Curious to see how others treat detailing around logs, timbers, and finishing the top of walls up against underside of wood floors. I typically use L-Bead or FastMask-Bead up against woodwork but wondering if you can get away with just paper tape and a couple of coats? Should I stick with the bead even though it adds alot to the price?

Thanks,
D'S


----------



## 2buckcanuck (Jul 9, 2010)

there is one way but it is kind of time consuming,but cheap material wise using just tape,for explaining sake,say you half to tape a 8' high wall touching up against a block wall.
-apply mud to dry wall with a flat applicator or by hand,don't get no mud on block of coarse
now bend your tape like your doing a angle,stick it on the drywall/block wall
wipe the tape in a snow plow like direction so mud don't flow towards block wall
now lay a flat tape over it,this step goes faster,for the angle side of the tape you put no mud under(block side)is acting like masking tape now.
when done with all your coating,sanding etc over the flat tape,cut the angle tape off with a utility knife.(the dry tape on block side)
you will have a nice tight finish you will not even half to caulk.
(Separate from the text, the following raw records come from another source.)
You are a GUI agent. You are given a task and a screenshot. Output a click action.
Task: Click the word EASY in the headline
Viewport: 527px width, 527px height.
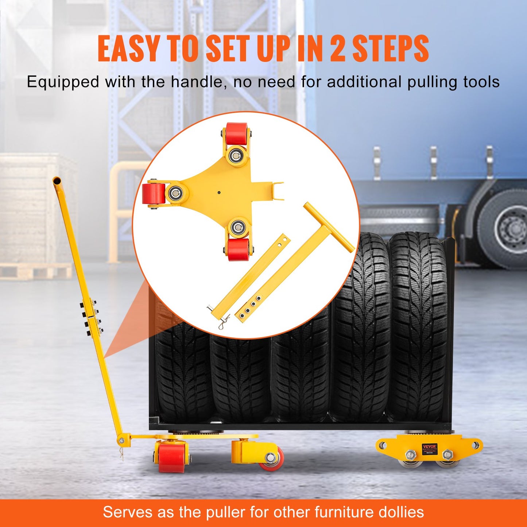129,49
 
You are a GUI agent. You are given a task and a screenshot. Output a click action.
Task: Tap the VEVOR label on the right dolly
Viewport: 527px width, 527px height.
429,447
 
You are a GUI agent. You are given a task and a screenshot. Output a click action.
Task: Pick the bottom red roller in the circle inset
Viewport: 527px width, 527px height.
238,249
or wet drywall tape,stick it on surface you want to protect ,pull it off after you do your taping thing,can get messy though.
don't put wet tape on oak though


----------



## D's (Jan 15, 2009)

That sounds like a cheap and convenient alternative to using FastMask bead. Will definitely try it out.


----------



## 2buckcanuck (Jul 9, 2010)

thank god you under stood that ,thought I was going to half to draw pictures in windows paint and post it:thumbup:


----------



## cazna (Mar 28, 2010)

2buckcanuck said:


> thank god you under stood that ,thought I was going to half to draw pictures in windows paint and post it:thumbup:


Go On 2buck, I know you want to :thumbup:


----------



## DSJOHN (Apr 5, 2010)

2buck that is one of the fastest and simplest methods-- great reply


----------



## Saul_Surfaces (Jan 8, 2010)

yes, thanks. I'll try that too


----------